Помолчал и прибавил:
- Я никогда не думал вступать на престол. Меня воспитывали как
будущего бригадного. Но надеюсь быть достойным своего звания; надеюсь
также, что как я исполнил свой долг, так и все оный предо мною выполнят.
Когда же приобрету необходимые сведения, то поставлю каждого на свое
место. Философия не мое дело. Пусть господа философы как себе хотят, а для
меня жить - значит служить; и если бы все служили как следует, то всюду
был бы порядок и спокойствие. Вот, господа, вся моя философия!
Взглянул на Сперанского. Тот молчал, зажмурив глаза и наклонив
голову, как будто слушал музыку.
- А за сим, - продолжал Николай, возвышая голос, - не допускаю и
мысли, чтобы во всем, касающемся дел вверенной мне Богом империи, кто-либо
из подданных осмелился уклониться от указанного мною пути.
Говорил коротко, отрывисто, как будто с кем-то спорил или на кого-то
сердился; входил во вкус - покрикивал, как молодой петушок, который
хорохорится, но еще не умеет кричать как следует.
- И если я буду хоть на один час императором, то покажу, что был того
достоин, - кончил и встал.
- Государственный совет, ваше сиятельство, - обратился к Лопухину, -
извольте собрать сегодня к восьми часам вечера для объявления манифеста и
учинения присяги. И прошу вас, господа, чтоб никто не знал... Сегодня
прошу, а завтра буду приказывать, - опять не удержался, кончил окриком.

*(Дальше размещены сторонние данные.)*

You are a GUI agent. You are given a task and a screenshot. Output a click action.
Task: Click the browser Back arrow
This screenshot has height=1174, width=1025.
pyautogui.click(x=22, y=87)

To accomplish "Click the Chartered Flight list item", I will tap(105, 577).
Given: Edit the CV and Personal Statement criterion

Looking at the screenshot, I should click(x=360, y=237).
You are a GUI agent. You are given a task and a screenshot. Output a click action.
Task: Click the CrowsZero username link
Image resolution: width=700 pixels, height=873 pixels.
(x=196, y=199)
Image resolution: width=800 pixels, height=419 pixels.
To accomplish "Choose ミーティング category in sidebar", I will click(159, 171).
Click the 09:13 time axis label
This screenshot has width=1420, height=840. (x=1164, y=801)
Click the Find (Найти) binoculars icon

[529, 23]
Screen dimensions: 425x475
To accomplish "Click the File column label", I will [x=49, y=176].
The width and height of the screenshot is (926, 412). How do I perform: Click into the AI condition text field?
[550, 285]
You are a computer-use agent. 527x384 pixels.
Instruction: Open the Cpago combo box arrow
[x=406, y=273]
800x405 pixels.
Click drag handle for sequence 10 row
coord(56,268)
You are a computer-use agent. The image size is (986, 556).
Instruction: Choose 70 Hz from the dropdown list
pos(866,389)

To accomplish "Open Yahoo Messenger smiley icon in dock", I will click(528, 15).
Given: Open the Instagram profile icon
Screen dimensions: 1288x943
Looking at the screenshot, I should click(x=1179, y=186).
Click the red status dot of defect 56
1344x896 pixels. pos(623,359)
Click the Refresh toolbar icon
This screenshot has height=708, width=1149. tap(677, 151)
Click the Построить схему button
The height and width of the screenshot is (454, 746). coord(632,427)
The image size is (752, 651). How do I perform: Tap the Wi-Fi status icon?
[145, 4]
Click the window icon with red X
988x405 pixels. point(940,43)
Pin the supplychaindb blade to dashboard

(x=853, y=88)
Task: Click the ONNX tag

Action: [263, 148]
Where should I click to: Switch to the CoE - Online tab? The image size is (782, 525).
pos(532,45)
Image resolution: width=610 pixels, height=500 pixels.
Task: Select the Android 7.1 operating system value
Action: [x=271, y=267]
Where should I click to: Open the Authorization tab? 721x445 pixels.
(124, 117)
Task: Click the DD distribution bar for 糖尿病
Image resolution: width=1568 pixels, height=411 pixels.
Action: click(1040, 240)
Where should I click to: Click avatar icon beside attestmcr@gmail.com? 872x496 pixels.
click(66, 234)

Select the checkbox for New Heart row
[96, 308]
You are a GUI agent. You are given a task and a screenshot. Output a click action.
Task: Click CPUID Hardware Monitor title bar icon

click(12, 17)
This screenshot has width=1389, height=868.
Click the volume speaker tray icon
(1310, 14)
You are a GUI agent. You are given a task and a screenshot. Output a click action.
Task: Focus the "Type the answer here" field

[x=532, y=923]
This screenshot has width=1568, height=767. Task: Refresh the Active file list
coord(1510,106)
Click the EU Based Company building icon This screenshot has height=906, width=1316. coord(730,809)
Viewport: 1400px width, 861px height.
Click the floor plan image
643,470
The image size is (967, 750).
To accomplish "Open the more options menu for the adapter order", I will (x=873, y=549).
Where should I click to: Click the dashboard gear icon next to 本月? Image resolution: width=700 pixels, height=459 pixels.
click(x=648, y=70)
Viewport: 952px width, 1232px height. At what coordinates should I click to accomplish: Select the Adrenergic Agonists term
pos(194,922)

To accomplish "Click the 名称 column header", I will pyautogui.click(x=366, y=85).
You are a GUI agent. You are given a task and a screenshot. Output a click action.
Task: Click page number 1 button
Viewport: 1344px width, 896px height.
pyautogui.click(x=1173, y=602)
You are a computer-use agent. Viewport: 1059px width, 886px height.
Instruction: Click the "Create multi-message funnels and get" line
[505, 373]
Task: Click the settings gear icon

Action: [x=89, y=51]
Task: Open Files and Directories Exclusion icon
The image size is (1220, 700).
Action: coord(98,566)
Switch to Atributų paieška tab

Лопухин, Голицын и Сперанский вышли из комнаты. В одну дверь вышли, а
в другую вошел Бенкендорф.
Бедный остзейский дворянин, будущий великий сыщик, шеф жандармов,
начальник III Отделения, генерал-адъютант Александр Христофорович
Бенкендорф имел наружность приятную, даже благородную, только лицо слегка
помятое, - видно было, человек пожил; улыбка неподвижно-любезная, взор
обманчиво-добрый, как у людей равнодушно-уклончивых. Не глуп, не зол, но
рассеян и легок на все. "Скользите, смертные, - не напирайте. Glissez,
mortels, n'appuyez pas", - говаривал.
Когда он вошел, в лице Николая сразу, без всякого перехода, одно
выражение заменилось другим: угрюмо-надутое - умиленно-чувствительным.
Вообще, выражения лица его менялись мгновенно, внезапно до странности, как
будто снимались и надевались маски. "Множество масок, но нет лица", -
сказал о нем кто-то.
Схватил Бенкендорфа обеими руками за руки и уставился в лицо его
молча.
- Подписать изволили, ваше величество?
- Подписал, - тяжело вздохнул Николай и поднял глаза к небу. - Я долг
свой исполнил: наш ангел должен быть мною доволен. Все будет в порядке,
конечно, или я жив не останусь. Воля Божья и приговор братний надо мною
совершаются. Я, может быть, иду на гибель, но нельзя иначе. Жертвую собою
для брата; счастлив, если, как подданный, исполню волю его. Но что будет с
Россией?..
Долго еще говорил. Привычку к болтовне слезливой получил тоже в
наследство от матери.
Бенкендорф ждал с терпеливою скукою, когда он кончит.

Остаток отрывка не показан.